Technically a trust, DMI functions as a holding company, with ownership stakes in Islamic banks in Pakistan, Egypt and Africa, investment banks in Bahrain and the Faisal private bank in Geneva. It also manages $1.5 billion for largely Muslim clients, invested exclusively in businesses and funds that are in tune with Islamic law, like real estate and private equity.
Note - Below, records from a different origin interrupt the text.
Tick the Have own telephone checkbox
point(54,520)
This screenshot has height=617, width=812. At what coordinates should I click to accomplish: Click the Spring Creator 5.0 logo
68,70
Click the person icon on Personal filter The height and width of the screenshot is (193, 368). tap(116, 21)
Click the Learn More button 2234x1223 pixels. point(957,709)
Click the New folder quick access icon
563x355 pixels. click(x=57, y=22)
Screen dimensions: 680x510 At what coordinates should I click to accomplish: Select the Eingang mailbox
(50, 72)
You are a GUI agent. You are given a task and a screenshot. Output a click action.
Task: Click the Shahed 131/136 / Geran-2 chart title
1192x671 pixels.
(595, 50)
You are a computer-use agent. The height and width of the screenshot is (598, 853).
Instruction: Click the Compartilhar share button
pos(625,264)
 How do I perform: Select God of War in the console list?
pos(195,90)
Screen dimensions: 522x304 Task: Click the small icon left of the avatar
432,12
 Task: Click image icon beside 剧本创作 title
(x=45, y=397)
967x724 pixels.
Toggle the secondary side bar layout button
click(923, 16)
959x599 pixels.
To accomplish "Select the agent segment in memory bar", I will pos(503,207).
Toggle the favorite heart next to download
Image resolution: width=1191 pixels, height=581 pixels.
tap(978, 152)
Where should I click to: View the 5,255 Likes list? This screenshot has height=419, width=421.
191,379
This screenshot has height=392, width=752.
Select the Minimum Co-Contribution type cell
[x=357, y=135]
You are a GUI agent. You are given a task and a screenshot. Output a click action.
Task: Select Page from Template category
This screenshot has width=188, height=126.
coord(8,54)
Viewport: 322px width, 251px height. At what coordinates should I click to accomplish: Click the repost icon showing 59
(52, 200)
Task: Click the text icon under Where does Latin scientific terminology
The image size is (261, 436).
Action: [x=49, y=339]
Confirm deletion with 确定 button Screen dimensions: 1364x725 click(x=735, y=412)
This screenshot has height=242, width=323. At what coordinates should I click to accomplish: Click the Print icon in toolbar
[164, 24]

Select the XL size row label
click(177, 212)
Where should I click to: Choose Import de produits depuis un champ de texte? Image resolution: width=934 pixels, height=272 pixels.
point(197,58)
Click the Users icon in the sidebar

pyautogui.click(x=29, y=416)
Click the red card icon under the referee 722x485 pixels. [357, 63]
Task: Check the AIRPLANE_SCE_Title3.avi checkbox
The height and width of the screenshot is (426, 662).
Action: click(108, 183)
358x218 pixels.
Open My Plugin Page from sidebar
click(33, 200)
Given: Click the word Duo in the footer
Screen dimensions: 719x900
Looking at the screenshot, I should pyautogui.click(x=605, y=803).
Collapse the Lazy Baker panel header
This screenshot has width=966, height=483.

Since recording a loss in 2000, its fortunes have soared as capital has flowed to the region and the trust posted a record profit of $52 million last year. Yet the spectre of the lawsuit hangs over the company, and it has spent millions of dollars on legal fees. “We will take this case to the Supreme Court if need be," Janahi said. DMI’s motion to dismiss, along with 107 similar motions from other defendants in the case, awaits a decision from judge George B. Daniels ofthe federal district court in Manhattan.

While he will not discuss specific accusations, the idea that an established entrepreneur like the prince—before DMI, he ran a venture in Jeddah that aimed, unsuccessfully, to bring icebergs to Saudi Arabia—would knowingly finance terrorism offends Janahi’s pragmatic sensibilities.

“These people are all part of the system," he said, referring to many well-known West Asian businessmen named in the suit. “There is no way they are going to pay people to hang themselves."

Ibrahim A. Warde, an expert on Islamic finance at the Fletcher School at Tufts University, has written a book, out this summer, called The Price of Fear. In it he contends that contrary to popular perception, there is no monolithic financial pool sustaining Al Qaeda—a view that is supported by the 11 September Commission’s report on terrorism financing. “There is this idea that it is money that makes terror possible," he said. “So DMI, as an Islamic bank, has a few strikes against it."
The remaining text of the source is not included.